Supplied data below:

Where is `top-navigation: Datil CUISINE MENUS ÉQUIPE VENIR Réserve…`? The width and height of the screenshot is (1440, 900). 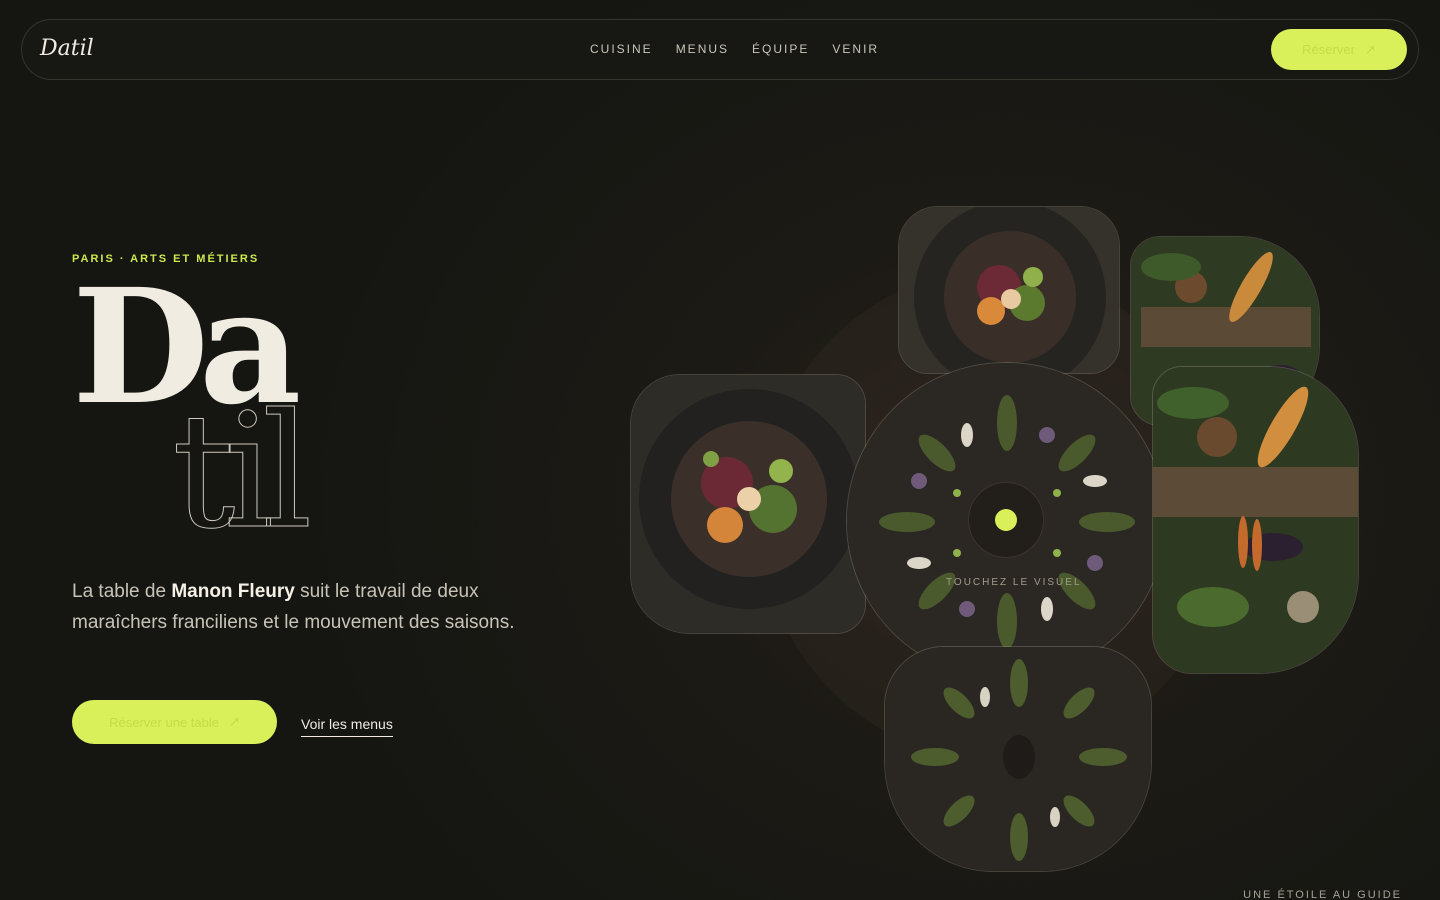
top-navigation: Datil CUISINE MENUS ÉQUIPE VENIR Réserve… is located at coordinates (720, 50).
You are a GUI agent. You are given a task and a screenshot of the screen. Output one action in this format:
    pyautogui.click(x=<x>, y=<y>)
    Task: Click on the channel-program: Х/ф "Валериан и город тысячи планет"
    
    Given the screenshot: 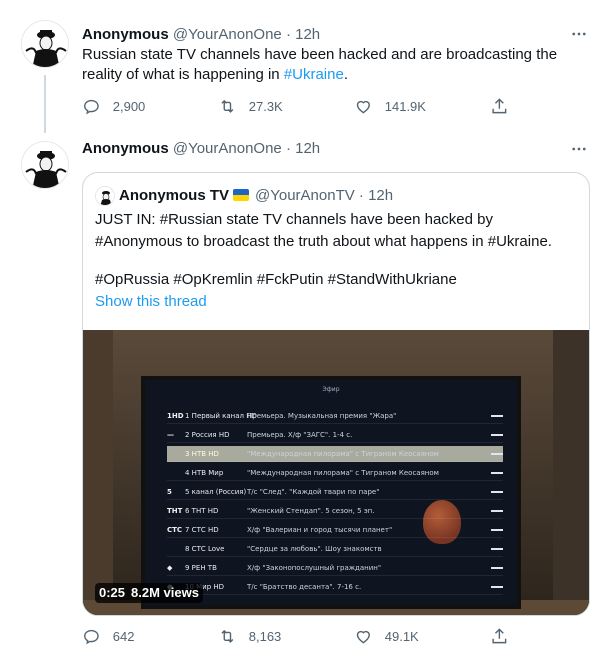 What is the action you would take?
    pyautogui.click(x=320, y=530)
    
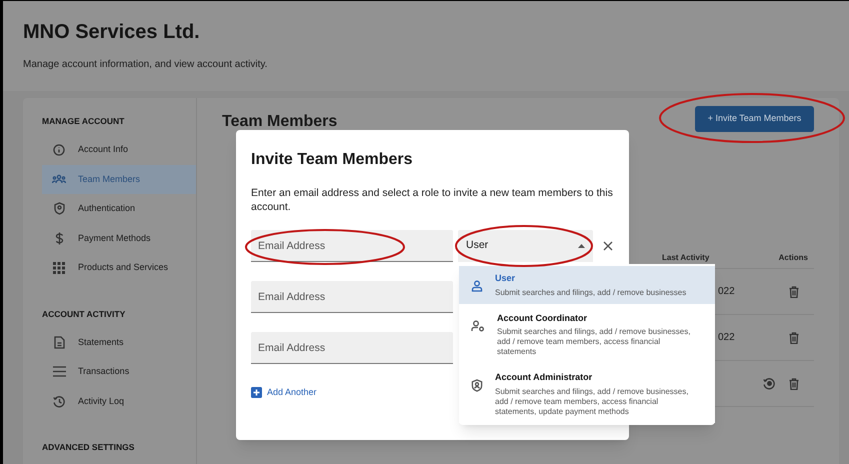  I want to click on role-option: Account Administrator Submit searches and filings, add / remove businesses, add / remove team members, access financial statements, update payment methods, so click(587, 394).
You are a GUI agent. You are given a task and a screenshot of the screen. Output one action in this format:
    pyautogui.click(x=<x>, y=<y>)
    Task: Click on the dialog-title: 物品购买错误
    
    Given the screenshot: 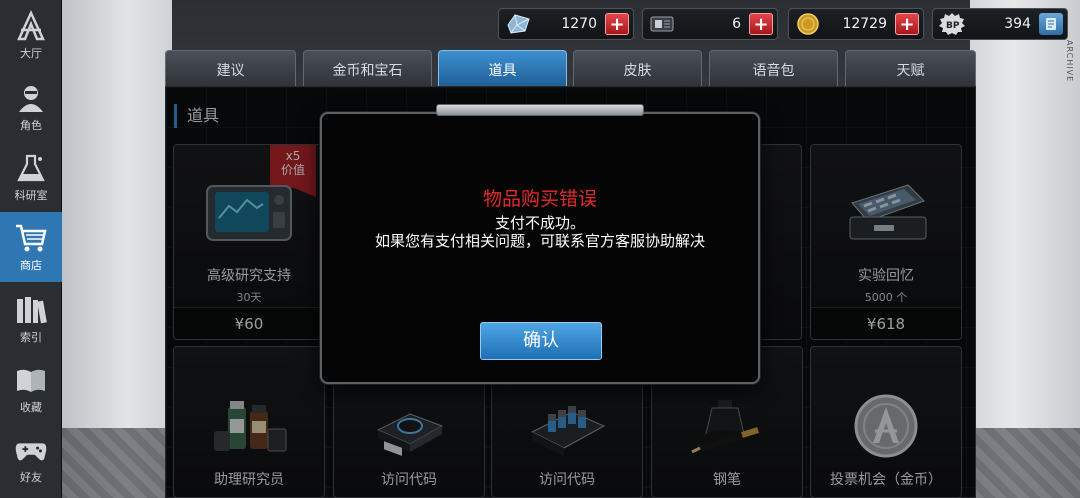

End of Supplied data.
Supplied data below:

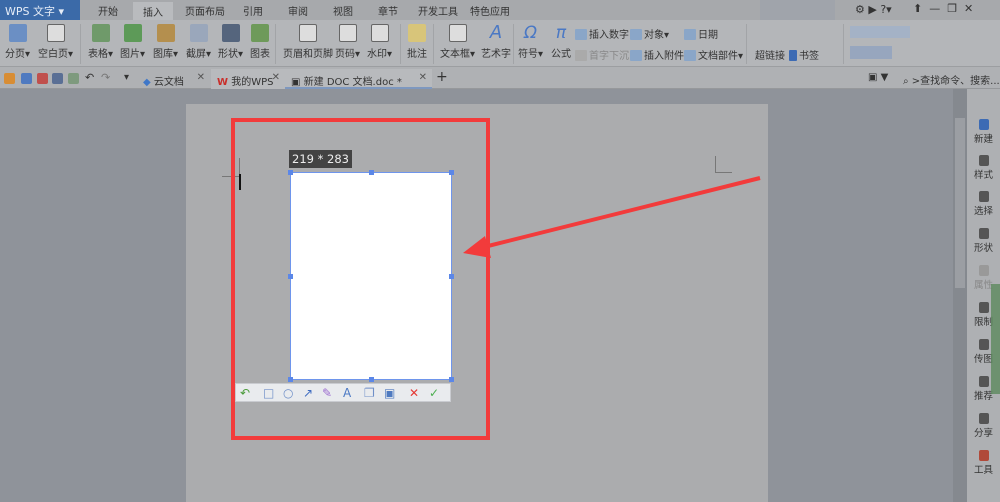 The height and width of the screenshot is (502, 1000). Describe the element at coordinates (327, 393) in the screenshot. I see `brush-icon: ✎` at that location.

End of Supplied data.
Supplied data below:

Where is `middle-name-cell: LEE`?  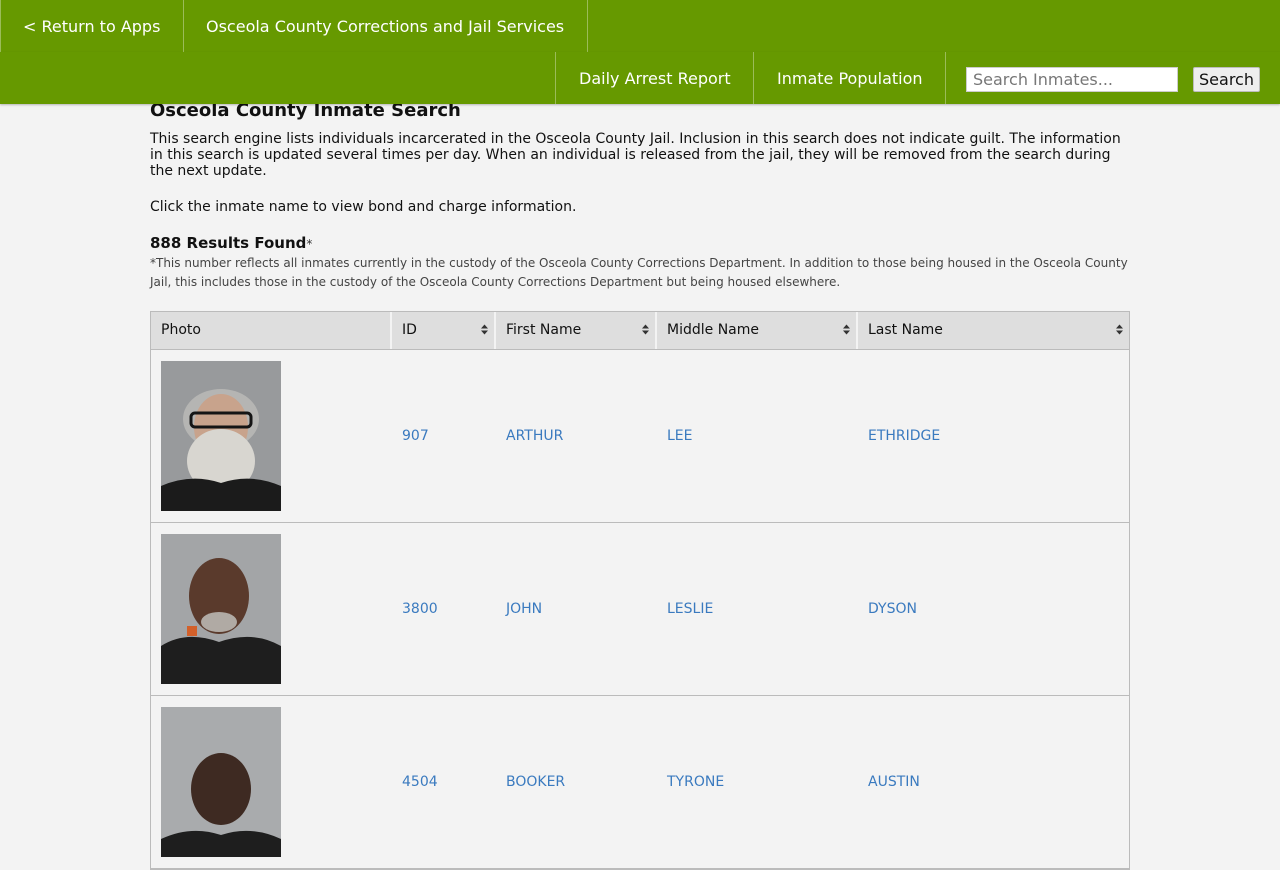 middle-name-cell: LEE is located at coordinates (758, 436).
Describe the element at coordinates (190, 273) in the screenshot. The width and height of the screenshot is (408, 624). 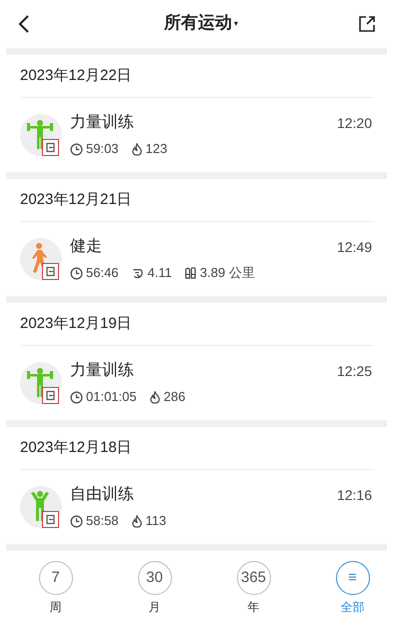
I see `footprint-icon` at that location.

End of Supplied data.

Problem details:
Copy word for word the records from the line that contains "is (1440, 900)." through the line that contains "top-navigation: Datil CUISINE MENUS ÉQUIPE VENIR Réserve… is", leaving the pictures out.

Output below:
Where is `top-navigation: Datil CUISINE MENUS ÉQUIPE VENIR Réserve…`? The width and height of the screenshot is (1440, 900). 
top-navigation: Datil CUISINE MENUS ÉQUIPE VENIR Réserve… is located at coordinates (720, 50).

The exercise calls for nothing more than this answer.